Sabado, Nobyembre 19, 2011

my Happy ending part 3

“Yeah, I don’t think a date is a good idea, Alex. Don’t get me wrong! You seem like a really nice guy but I just got out of a long relationship and I just don’t know.”
“Oh, when?”
“Oh, um… Around two years ago.”
He raised his eyebrow.
“I know that’s a long time but…”
“Don’t stress, I get it. He must have been pretty special. I know how that is but if you spend your life wallowing about the past, you’ll miss out on some great things in your future.
“Like Philippians 3:13 says ‘…forgetting those things which are behind, and reaching forth unto those things which are before.’”
He began to make his way to the cashier.
“Wait!” I yelled to him.
“That verse?”
“What about it?”
“It’s from the bible.”
“Nothing gets by you.”
Wow, so he’s a Christian. As soon as I heard that, I got a feeling inside me just like the feeling I got when I was on my first date with Jake, except this time it was stronger.
“That’s really cool. Now about that date…”
This could be good and the best part was, I wasn’t even thinking about the loser who broke my heart.
- Five Years Later -
“Please don’t do this to me, Alex. Please don’t go.”
The tears stung my eyes but I couldn’t even feel them. There was a darker, scarier feeling inside me that conquered every pain I had ever been through. As Alex was lying on the bed dying from the horrid disease, I couldn’t help thinking that God should take me too if he’s going to take Alex. I didn’t want to be in this world without him. We’ve been through so much together. We got married two years ago and we dated for three years before that. How could this happen? He is the greatest man I have ever met and he is so good to me and faithful to the Lord. The tears continued to roll down my eyes.
“I love you, Grace. You know how much I love you, right?”
I nodded my head. I moved my lips but the words just wouldn’t come out.
I never left that emergency room. The nurses brought my food with Alex’s even though he was unconscious most the time. I never took my eyes off him except when I slept. People came and went. They include family members, friends, friends of friends and friends of family. It seemed to hit them all pretty hard as they didn’t usually deal with this kind of pain. However, it’s different for me as I had lost many loved ones in my lifetime though it was not all necessarily to death. Sometimes I don’t understand why it happens but I know God has a purpose. He always has and he always will. Nevertheless, this is something you can never get used to and the pain never lessens. It’s always hard to let go especially when you don’t expect it. It’s been three months since we got the news about Alex. He will go anytime soon to a better place but I can’t bear to watch him go. I cried more than I have ever cried in my life. I knew it is all going to end in a matter of days, hours or maybe seconds. I held on to Alex with all I had left, refusing to let him go. I couldn’t let go even if he did. I planned on staying that way for as long as I could. I would have held on to him forever if I could.
Alex died the next day. There were more tears, more pain and more sleepless nights. I tried to tell myself not to worry and to be happy for him but it was never convincing. I used to think it was only hard when I was young and it would be easier when I grew older but here I am still stuck in the same painful endless cycle at aged twenty-five. I grieved for months and people thought I was in such a deep depression that I would never be the old me again. They were right. I was never the same after that but the weird thing was instead of losing hope like most people do, I gained more faith than ever before. I don’t know why but I realized that God is the only way out of this suffering. I thought about the verse Alex had said when we first met five years ago in the grocery store. I looked it up and read the whole thing.

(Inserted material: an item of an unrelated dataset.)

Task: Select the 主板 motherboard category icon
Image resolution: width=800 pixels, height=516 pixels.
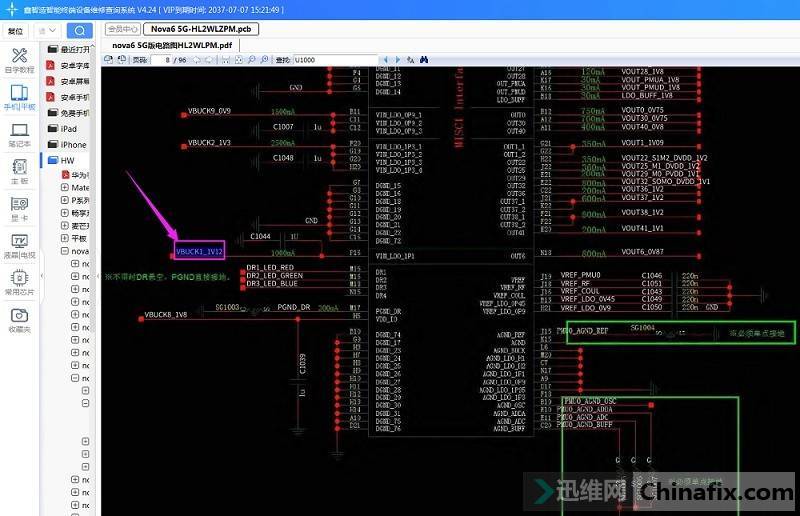Action: [19, 171]
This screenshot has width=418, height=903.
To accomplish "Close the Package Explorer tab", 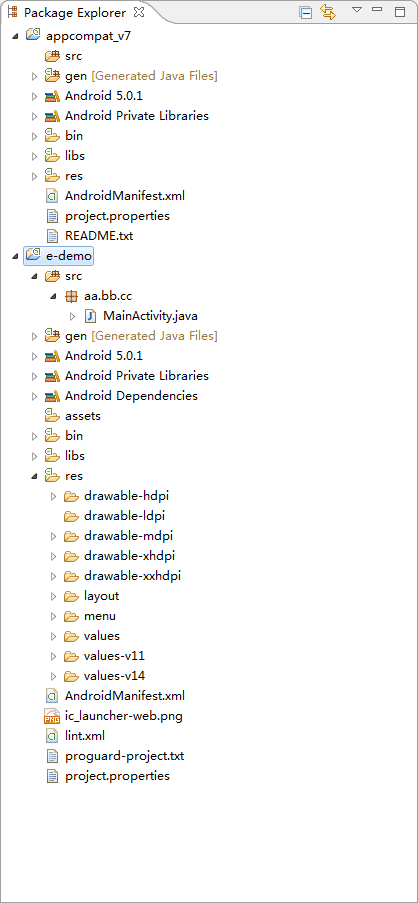I will [139, 12].
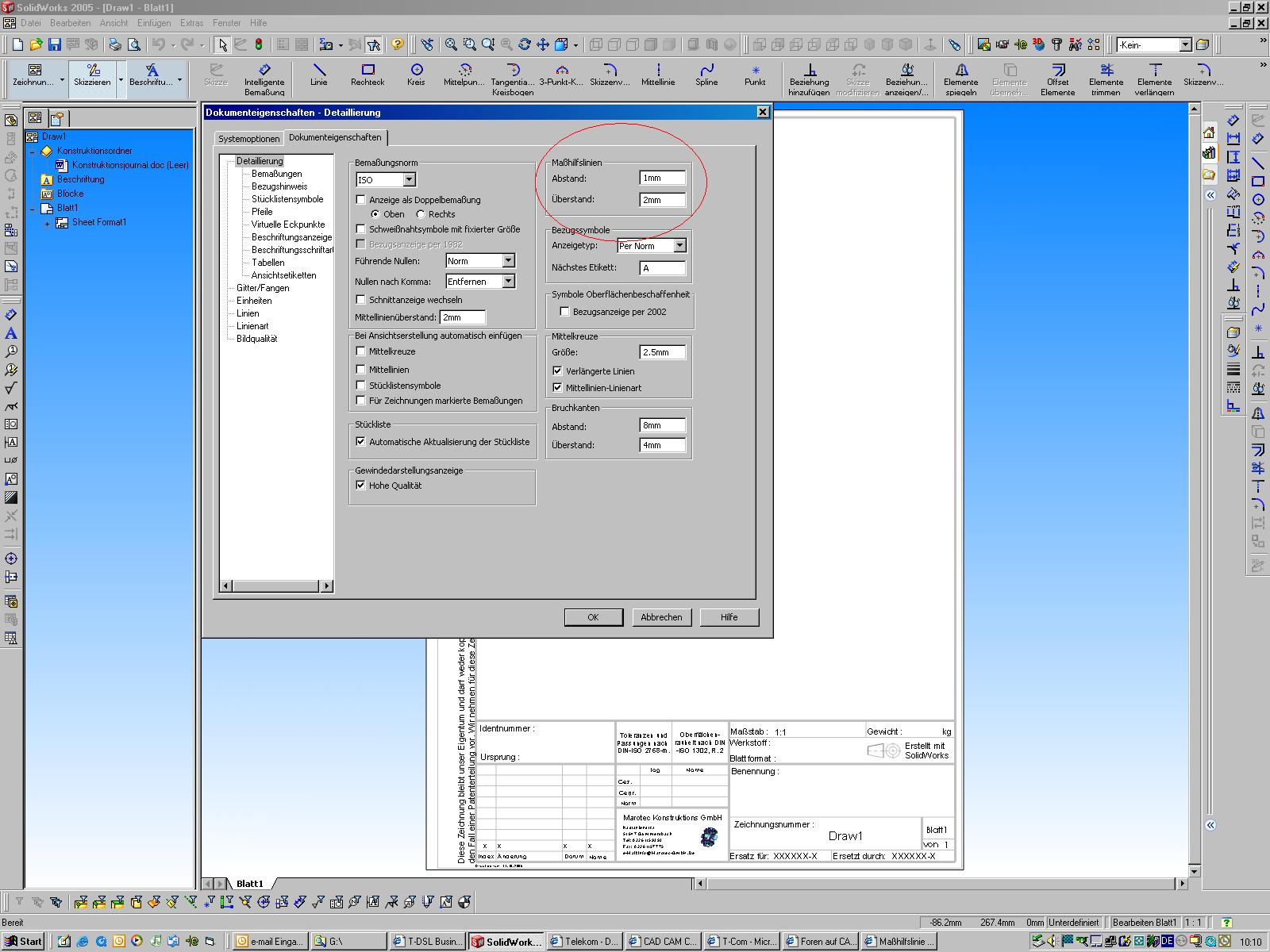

“Brethren, I do not count myself to have apprehended; but one thing I do, forgetting those things which are behind and reaching forward to those things which are ahead.”
That verse was very special to me and it was actually the main reason why Alex and I started dating. I missed him so much. Tears streamed down my face. I didn't think I would have any left but I did. I was running out of food even though I barely ate anymore so I went to the grocery store. I decided I would go to a different grocery store from the one where it all began. I would go to the one close to home, the one where it all ended.